I will look those up, I don't think they are AIEC, I think they are commencal


(when I said "yes they are" I was referring to the lab btw)

There is still discussion btw, about which E Coli are invasive and which are not, same with MAP for that matter. And some E Coli might be both, once there is an increase in permeability, commencal bacteria might contribtue to the inflammation because of the permeability and dysbiosis it creates.
 
Thank you SO much. I appreciate it.

As part of killing bad bacteria in stool and as part of lyme treatment, we've tried some antibiotics unnecessarily that I regret using now.
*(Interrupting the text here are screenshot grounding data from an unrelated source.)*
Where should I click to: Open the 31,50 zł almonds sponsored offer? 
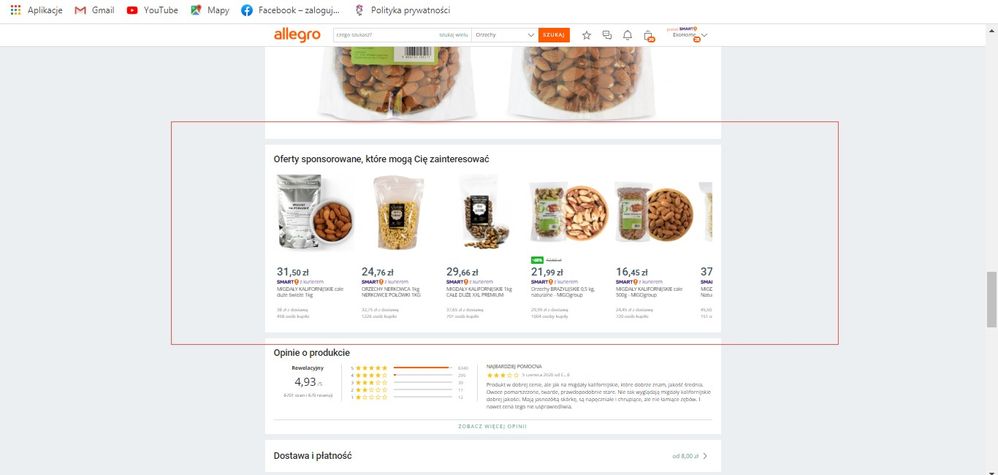pyautogui.click(x=315, y=248)
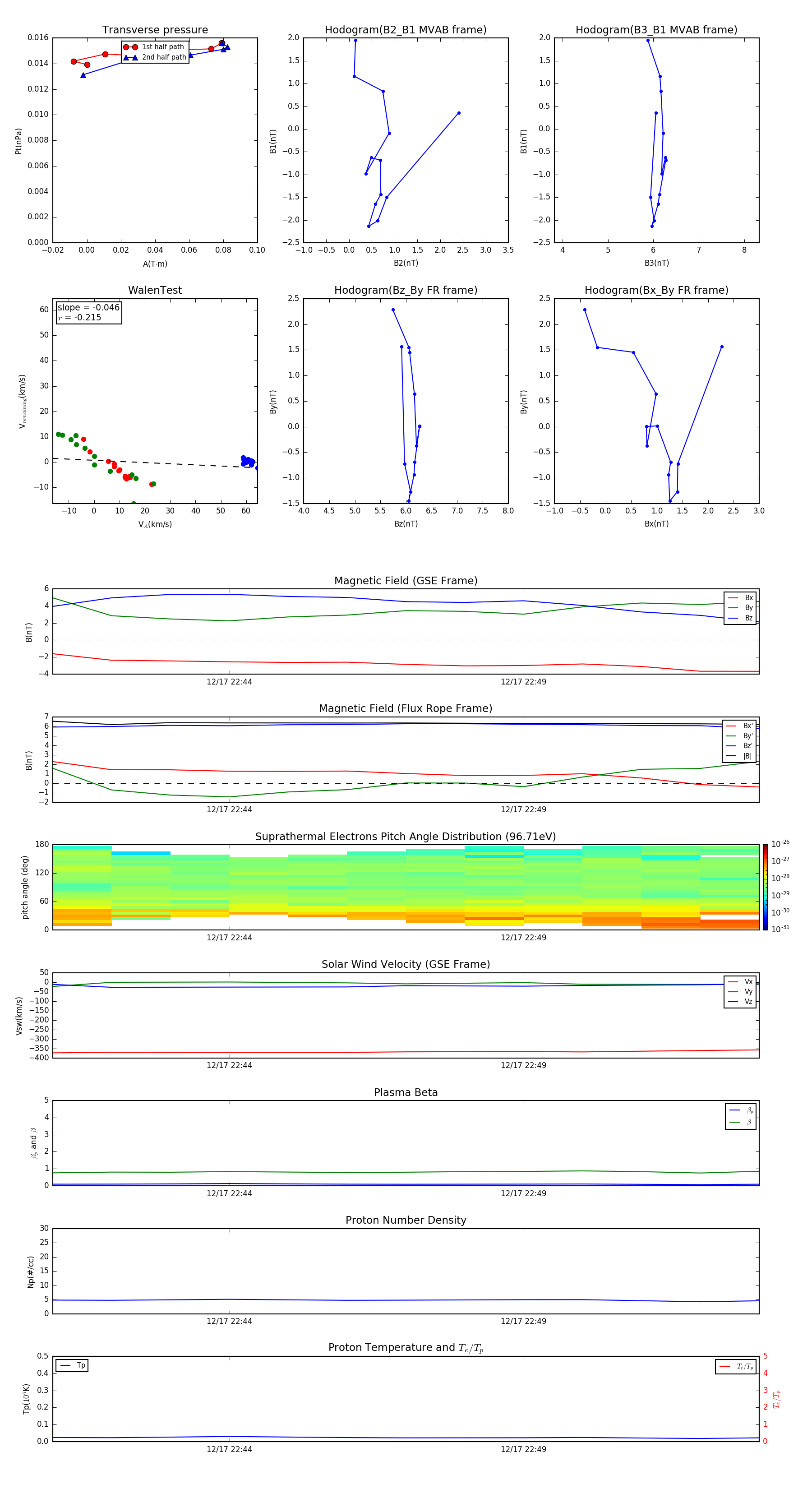Click the Te/Tp legend box on the right

pyautogui.click(x=735, y=1366)
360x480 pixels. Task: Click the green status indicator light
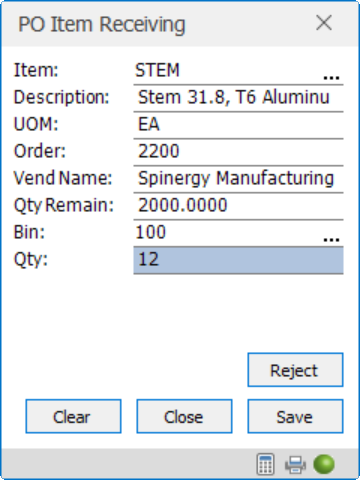(x=324, y=464)
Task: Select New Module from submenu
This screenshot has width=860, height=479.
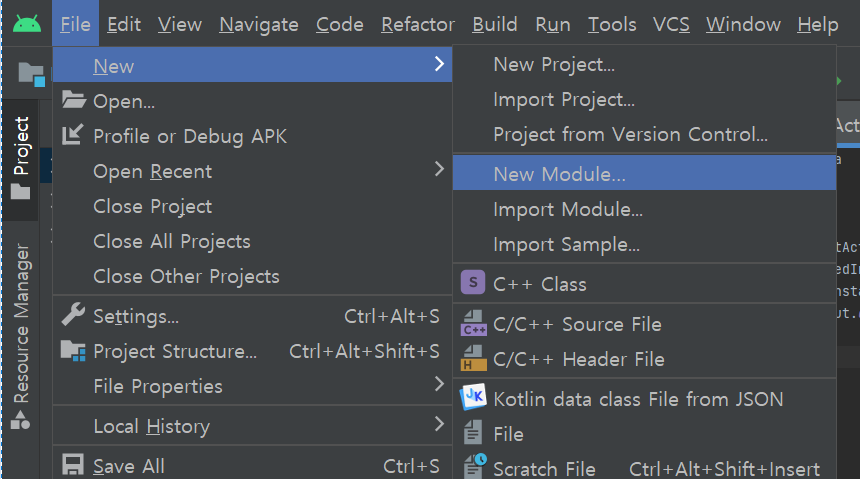Action: [559, 174]
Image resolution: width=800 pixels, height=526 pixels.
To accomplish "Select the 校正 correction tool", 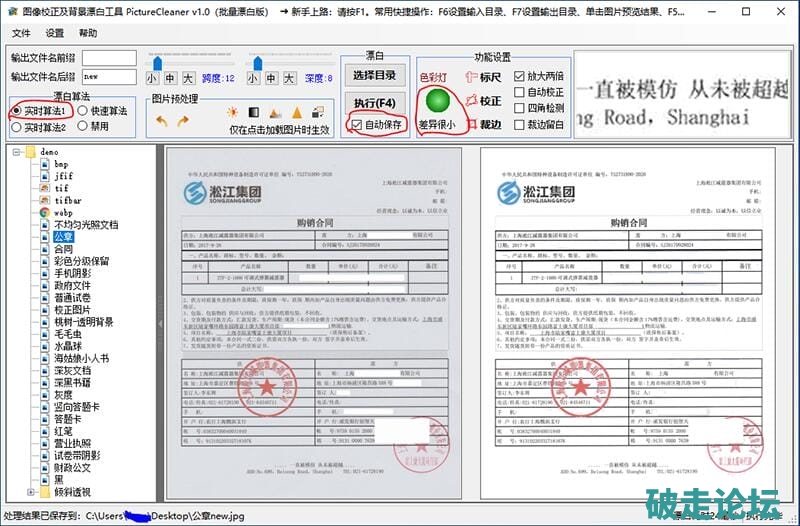I will click(484, 101).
I didn't know Rifaximin could also create problems with resistance.

J
 
My 12 yr. old daughter tested positive for MAP. The lab at the Johne's Testing Center at Univ. of Wisconsin sent us the blood culture results after 15 months. (Slow growing bacteria.) They are the leading researchers of MAP. Our GI, who initially disregarded the possibility of MAP, now acknowledges the validity of the test and is willing to work with Infectious Disease specialists to implement the anti-MAP antibiotic protocol should it become necessary. (She has had no Crohn's symptoms for 2 years while on SCDiet.) A large number of Crohn's patients apparently have the MAP bacteria. (I found an alternative MD who was willing to agree to approve the test.)